## Prompt
Repeat the data as given. Images do not go in the copy.

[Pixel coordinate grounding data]
------------------------------------------------------------------------

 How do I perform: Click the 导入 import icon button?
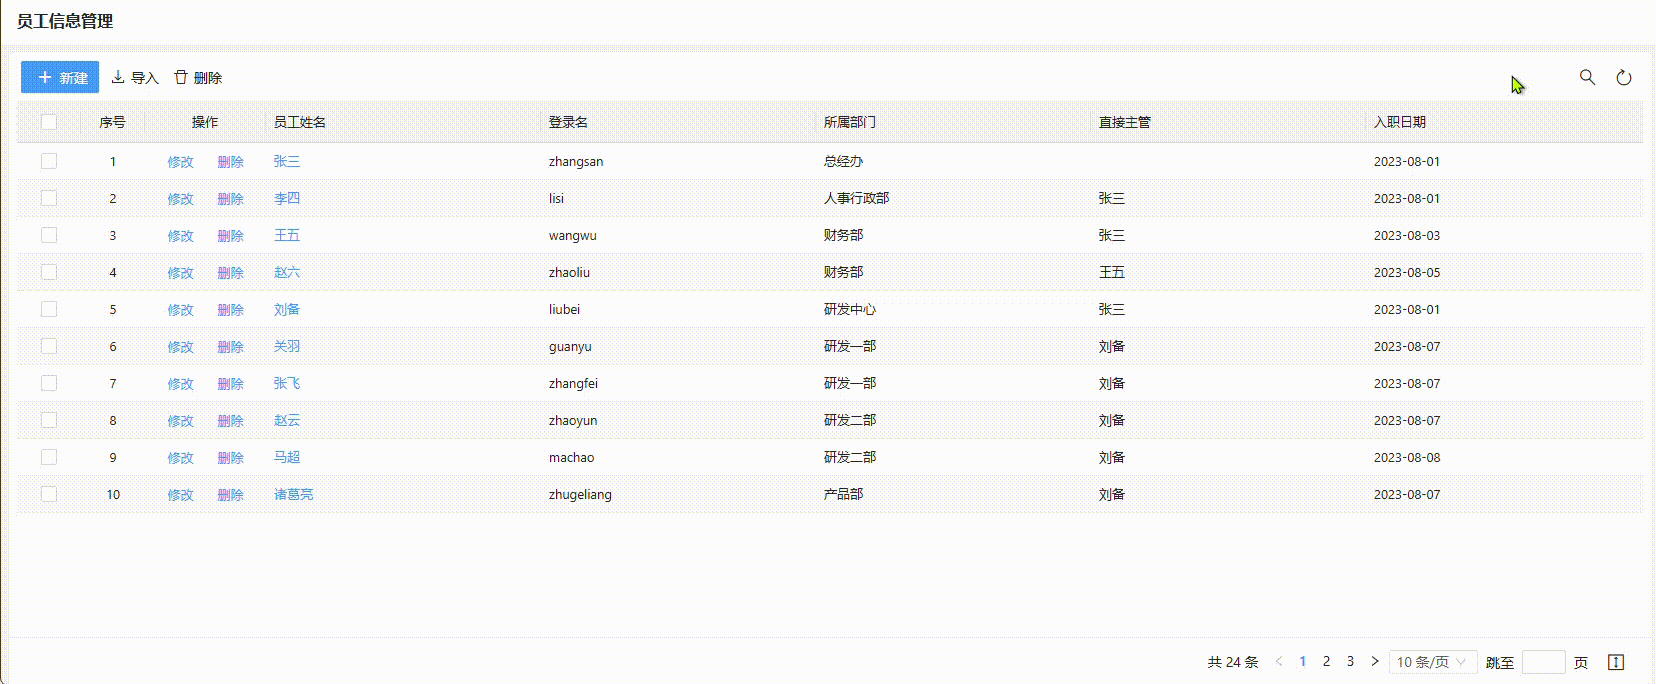[135, 77]
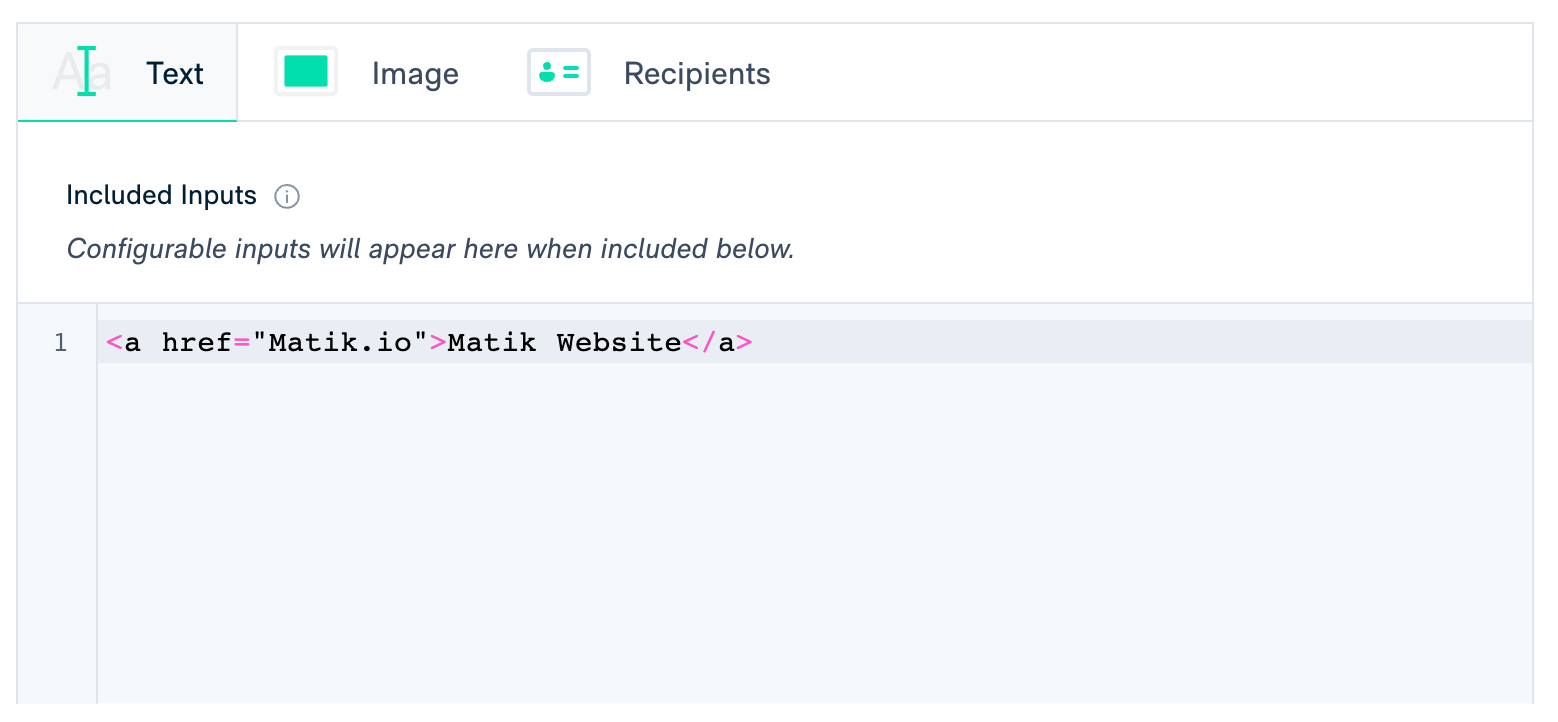The image size is (1558, 722).
Task: Click the Recipients contact card icon
Action: pos(558,71)
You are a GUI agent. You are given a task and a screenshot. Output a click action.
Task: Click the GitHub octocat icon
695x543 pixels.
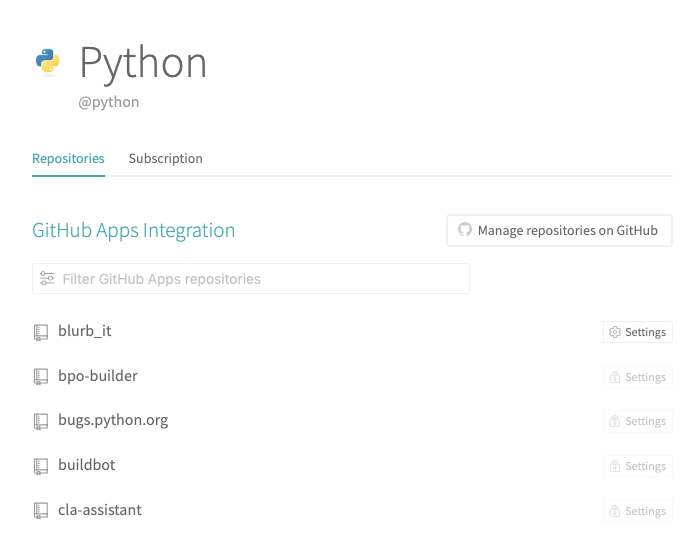pos(464,230)
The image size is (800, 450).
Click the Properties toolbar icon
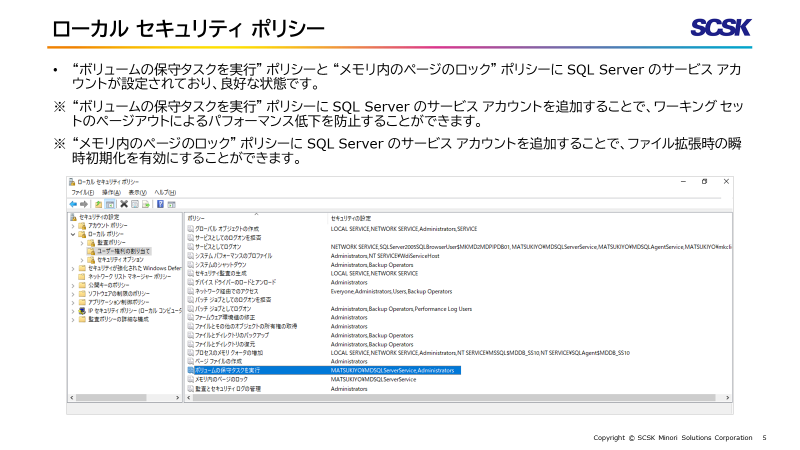(134, 204)
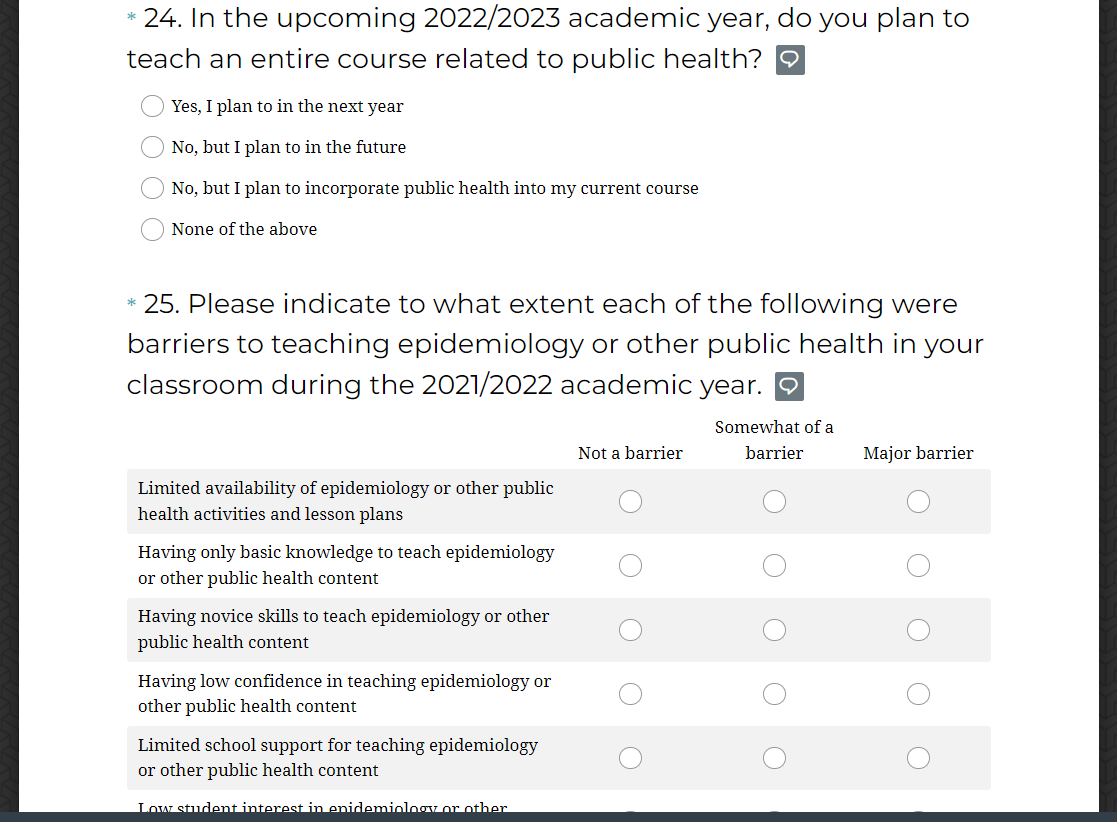This screenshot has width=1117, height=822.
Task: Mark 'Somewhat of a barrier' for limited availability row
Action: [774, 501]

------------------------------------------------------------------------

## Response to the task
 How do I perform: Click the 导入 import icon button?
[135, 77]
The image size is (1558, 722).
Task: Click the Recipients contact card icon
Action: pos(558,71)
You are a GUI agent. You are given a task and a screenshot. Output a click action.
Task: Click the GitHub octocat icon
695x543 pixels.
pos(464,230)
The image size is (800, 450).
Click the Properties toolbar icon
(134, 204)
This screenshot has width=1117, height=822.
Task: Mark 'Somewhat of a barrier' for limited availability row
Action: [774, 501]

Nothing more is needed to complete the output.